- **WORK TO COMPLETE**:
Please give all of the data again, character for character, and drop the pictures.

Screenshot grounding data:
++++++++++
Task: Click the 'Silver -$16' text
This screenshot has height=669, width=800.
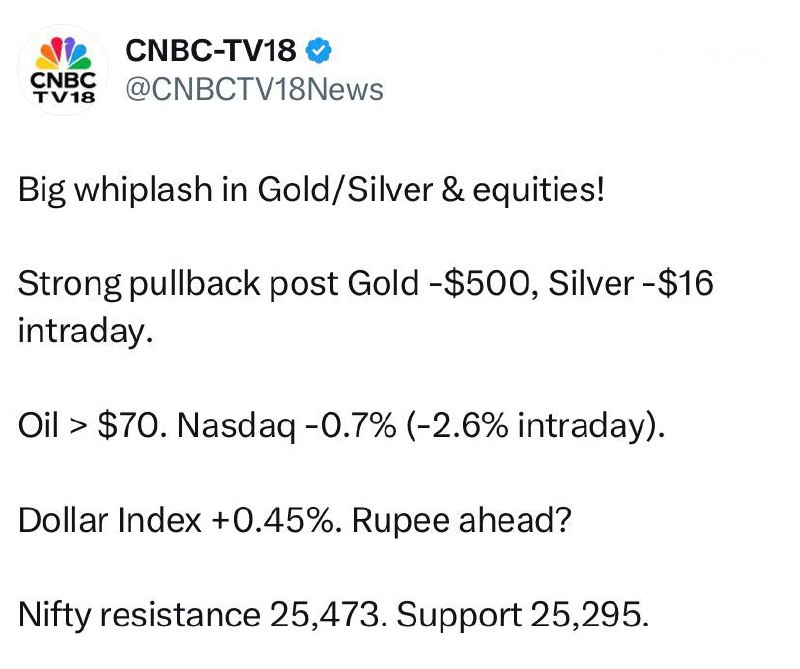Action: (631, 283)
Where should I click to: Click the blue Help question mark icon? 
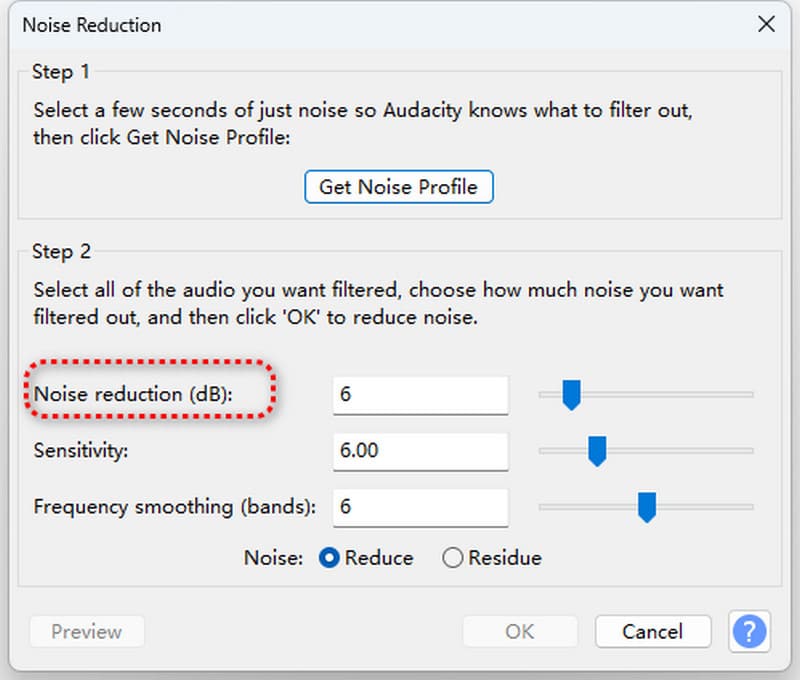[x=749, y=632]
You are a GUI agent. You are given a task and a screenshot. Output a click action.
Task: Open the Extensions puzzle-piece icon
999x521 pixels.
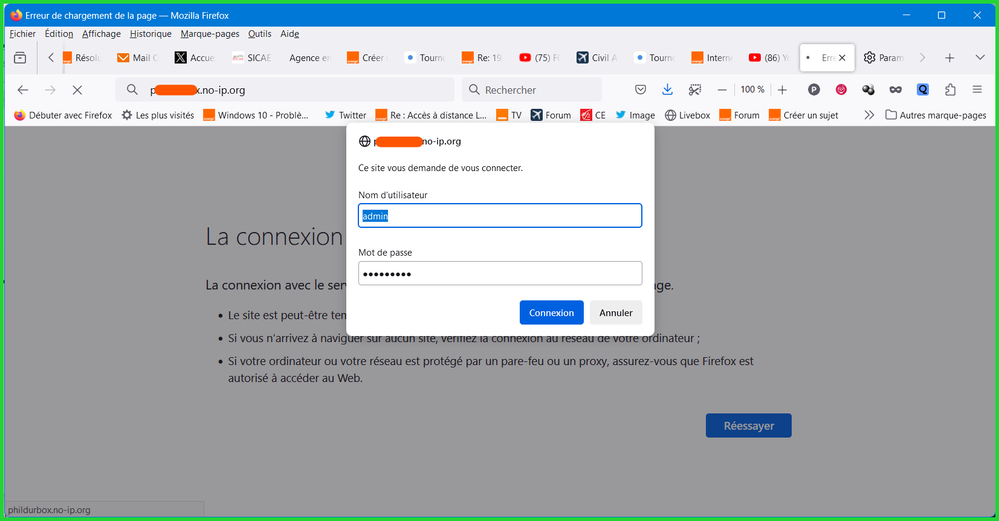[x=950, y=90]
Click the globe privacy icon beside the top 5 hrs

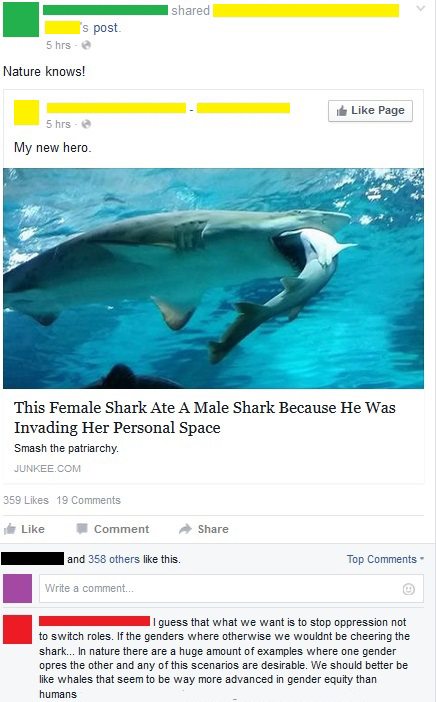click(86, 45)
++++++++++
- **SOLUTION BELOW**:
Task: Click the 'Silver -$16' text
This screenshot has height=669, width=800.
Action: (631, 283)
Where should I click to: Click the blue Help question mark icon? 
[x=749, y=632]
You are a GUI agent. You are given a task and a screenshot. Output a click action.
Task: Open the Extensions puzzle-piece icon
999x521 pixels.
[x=950, y=90]
Click the globe privacy icon beside the top 5 hrs

click(86, 45)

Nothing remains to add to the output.